腺病毒载体的构建方法

体外连接法

将外源基因的表达盒亚克隆到腺病毒基因组的一个片段上,在体外与腺病毒的基因组相连,重新构建成一个完整的腺病毒DNA 分子,转染敏感细胞,即可获得重组腺病毒〔10〕。但腺病毒基因组上适宜于克隆的酶切位点有限,因而限制了该法的应用。目前,可利用该法构建全缺失载体。

同源重组法

实验中常将具有共同或重叠序列的两种DNA 分子,通过共转染转移到某一生物体内,在生物体内一系列与同源重组有关的酶的作用下,将DNA 片段由一个DNA 分子(常为含有外源基因的穿梭质粒) 转移到另一个分子(常为含有病毒骨架结构的质粒) 中去。生物体不同,构建载体的方法各异。在真核细胞中进行同源重组:分为哺乳动物细胞和酿酒酵母细胞两种。前者常用的为293 和911 细胞,源于人胚肾及人胚成视网膜细胞,已整合腺病毒基因,可表达腺病毒E1蛋白,用于增殖E1 区缺失的腺病毒载体。

构建时,需历经筛选及噬斑纯化等过程,效率低、费时,且技术条件要求高。

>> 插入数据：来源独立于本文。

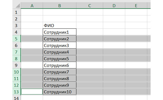Select the Сотрудник1 cell

click(x=60, y=32)
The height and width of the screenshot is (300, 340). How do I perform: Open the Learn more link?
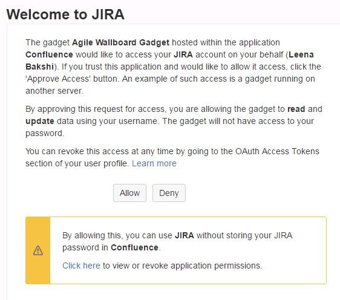(x=154, y=163)
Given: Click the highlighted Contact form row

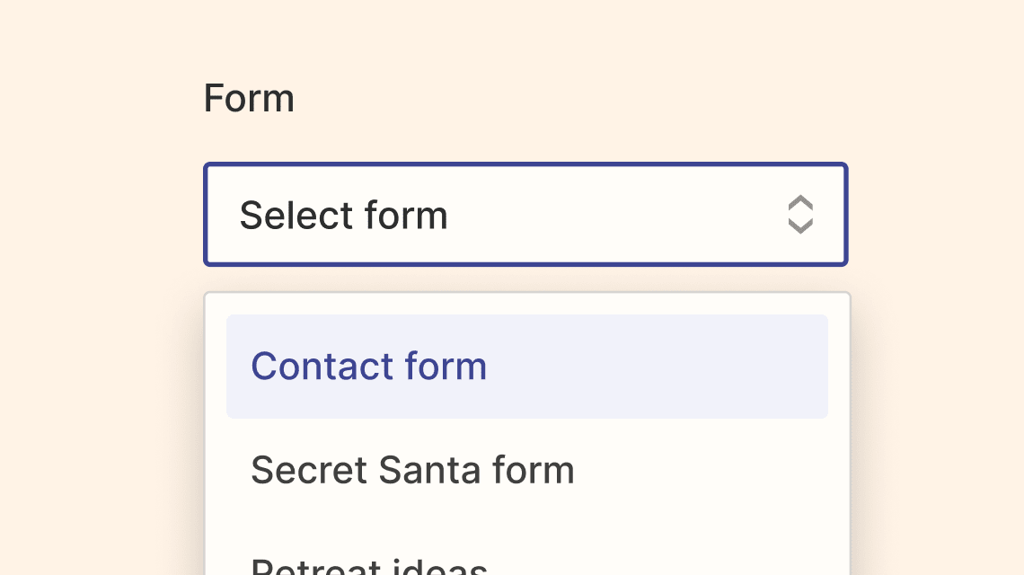Looking at the screenshot, I should coord(527,367).
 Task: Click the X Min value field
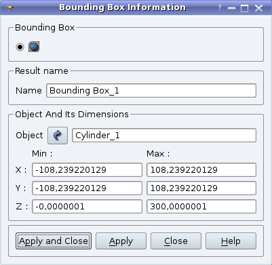[x=87, y=169]
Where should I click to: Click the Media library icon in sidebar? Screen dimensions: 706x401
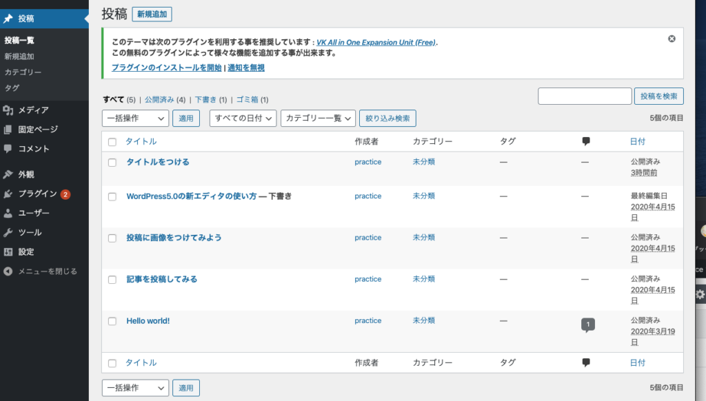[x=8, y=110]

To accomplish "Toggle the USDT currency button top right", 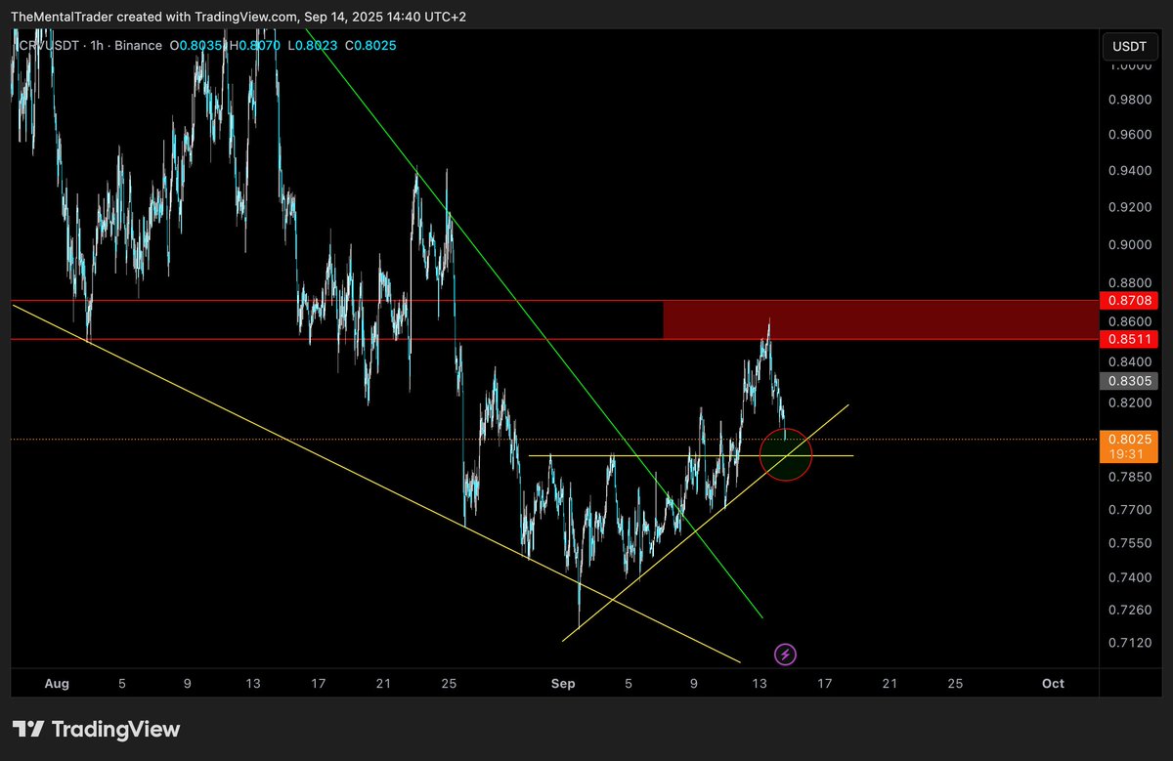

已报道利用酿酒酵母细胞经过两次重组过程将外源基因置换到腺病毒的基因中,与哺乳动物细胞相比,用酿酒酵母细胞构建腺病毒载体有一定的优越性。例如,可用Southern 杂交技术直接鉴定酵母细胞克隆中是否含有腺病毒载体,易于获得重组的阳性克隆,但重组前要将完整的腺病毒基因组克隆到酵母人工染色体( YAC) 中,并需要从较大量(至少500 ml) 培养基中培养的酵母细胞里提取YACs ,重组时,要在拟重组的区域内,将腺病毒DNA 分子线性化,由于涉及的DNA 分子较大,做到此点有时也并非易事。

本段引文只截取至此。